**Questions:**
(1) According to the Patricia Buck biography, during which years was she the first executive director of the Center for Foodborne Illness Research & Prevention?
(2) Quote the stretch of the Patricia Buck biography from "Ms. Buck is" through "Selected Foodborne Pathogens.".

**Supplied passage:**
-*-
Food safety advocate and educator Patricia Buck became involved in foodborne illness prevention in 2001 following the death of her 2-½ year old grandson, Kevin Kowalcyk from complications of an E. coli O157:H7 infection. After his death, Buck became aware that America’s food safety systems are seriously compromised. In response, she co-founded the Center for Foodborne Illness Research & Prevention with Barbara Kowalcyk, Kevin Kowalcyk’s mother, and served as the organization’s first executive director from 2006-2011.
Ms. Buck is currently serving her second term on USDA’s National Advisory Committee on Meat and Poultry Inspection and since 2009 has served on the President’s Food Safety Working Group. From 2007-2010, she served on the Board of Directors for the Partnership for Food Safety Education. In addition, Buck was a co-author of CFI’s 2009 report, The Long Term Health Outcomes of Selected Foodborne Pathogens.
-*-
Saved entries
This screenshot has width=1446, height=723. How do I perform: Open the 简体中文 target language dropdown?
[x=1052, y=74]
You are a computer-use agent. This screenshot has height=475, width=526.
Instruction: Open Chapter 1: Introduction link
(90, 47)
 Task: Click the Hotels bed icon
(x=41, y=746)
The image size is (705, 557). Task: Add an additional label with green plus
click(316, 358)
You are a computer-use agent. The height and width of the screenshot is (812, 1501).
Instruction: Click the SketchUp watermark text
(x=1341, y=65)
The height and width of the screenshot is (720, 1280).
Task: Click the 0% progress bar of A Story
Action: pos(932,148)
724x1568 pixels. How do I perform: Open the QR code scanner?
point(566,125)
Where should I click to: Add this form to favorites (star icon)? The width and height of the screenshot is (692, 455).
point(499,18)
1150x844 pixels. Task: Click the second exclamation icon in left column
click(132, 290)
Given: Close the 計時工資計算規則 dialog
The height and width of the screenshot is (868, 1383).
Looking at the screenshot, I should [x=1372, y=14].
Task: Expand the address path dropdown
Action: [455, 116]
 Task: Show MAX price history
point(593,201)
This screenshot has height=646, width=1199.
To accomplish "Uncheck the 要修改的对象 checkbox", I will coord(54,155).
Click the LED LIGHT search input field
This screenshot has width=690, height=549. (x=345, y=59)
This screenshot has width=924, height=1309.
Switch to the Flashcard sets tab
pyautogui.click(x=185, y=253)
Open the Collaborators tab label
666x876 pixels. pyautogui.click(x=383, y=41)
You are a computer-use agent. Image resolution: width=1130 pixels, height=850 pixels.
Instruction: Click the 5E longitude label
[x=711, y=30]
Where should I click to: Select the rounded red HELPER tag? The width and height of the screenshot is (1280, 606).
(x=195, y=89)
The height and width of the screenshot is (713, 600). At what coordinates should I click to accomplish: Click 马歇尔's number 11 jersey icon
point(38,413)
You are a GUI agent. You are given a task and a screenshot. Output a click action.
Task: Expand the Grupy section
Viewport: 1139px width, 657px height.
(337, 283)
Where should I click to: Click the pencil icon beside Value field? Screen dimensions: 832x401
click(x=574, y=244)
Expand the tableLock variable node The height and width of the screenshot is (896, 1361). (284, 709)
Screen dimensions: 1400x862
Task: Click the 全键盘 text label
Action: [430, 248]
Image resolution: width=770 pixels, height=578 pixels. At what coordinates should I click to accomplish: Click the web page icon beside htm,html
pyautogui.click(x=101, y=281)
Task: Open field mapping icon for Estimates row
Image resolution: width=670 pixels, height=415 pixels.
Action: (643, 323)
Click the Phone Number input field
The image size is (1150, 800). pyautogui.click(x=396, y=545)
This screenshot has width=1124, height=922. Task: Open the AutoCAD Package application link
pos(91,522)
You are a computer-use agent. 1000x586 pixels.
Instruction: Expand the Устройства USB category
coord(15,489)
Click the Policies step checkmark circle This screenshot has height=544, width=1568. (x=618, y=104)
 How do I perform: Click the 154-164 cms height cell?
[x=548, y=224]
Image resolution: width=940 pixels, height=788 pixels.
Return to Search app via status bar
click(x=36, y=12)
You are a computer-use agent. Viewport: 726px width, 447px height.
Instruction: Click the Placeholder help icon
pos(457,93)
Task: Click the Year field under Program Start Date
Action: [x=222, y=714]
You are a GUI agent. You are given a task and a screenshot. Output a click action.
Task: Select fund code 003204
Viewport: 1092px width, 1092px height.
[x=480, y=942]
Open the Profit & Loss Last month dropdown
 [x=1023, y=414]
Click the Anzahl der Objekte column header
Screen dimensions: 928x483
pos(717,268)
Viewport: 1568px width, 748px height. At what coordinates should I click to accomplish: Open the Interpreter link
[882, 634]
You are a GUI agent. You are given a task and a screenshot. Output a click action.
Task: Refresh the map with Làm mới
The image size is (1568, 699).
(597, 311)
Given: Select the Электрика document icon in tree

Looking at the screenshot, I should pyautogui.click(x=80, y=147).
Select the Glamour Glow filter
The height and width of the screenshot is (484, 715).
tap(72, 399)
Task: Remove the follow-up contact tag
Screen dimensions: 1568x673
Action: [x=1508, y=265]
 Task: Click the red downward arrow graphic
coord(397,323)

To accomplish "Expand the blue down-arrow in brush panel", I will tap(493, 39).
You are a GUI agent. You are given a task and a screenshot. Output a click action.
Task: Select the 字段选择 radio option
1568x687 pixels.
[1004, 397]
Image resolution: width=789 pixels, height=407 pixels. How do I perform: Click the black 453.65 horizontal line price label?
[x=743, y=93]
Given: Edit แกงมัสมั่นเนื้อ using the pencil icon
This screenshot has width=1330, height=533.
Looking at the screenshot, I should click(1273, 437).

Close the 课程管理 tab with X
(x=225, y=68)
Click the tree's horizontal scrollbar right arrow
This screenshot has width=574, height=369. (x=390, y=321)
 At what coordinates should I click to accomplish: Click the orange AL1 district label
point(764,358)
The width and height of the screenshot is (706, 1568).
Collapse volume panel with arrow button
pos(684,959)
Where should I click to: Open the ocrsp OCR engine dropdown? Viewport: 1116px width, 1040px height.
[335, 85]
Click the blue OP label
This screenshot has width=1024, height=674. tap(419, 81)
-*-
**Results for the exercise:**
(1) She was its first executive director from 2006 to 2011.

(2)
Ms. Buck is currently serving her second term on USDA’s National Advisory Committee on Meat and Poultry Inspection and since 2009 has served on the President’s Food Safety Working Group. From 2007-2010, she served on the Board of Directors for the Partnership for Food Safety Education. In addition, Buck was a co-author of CFI’s 2009 report, The Long Term Health Outcomes of Selected Foodborne Pathogens.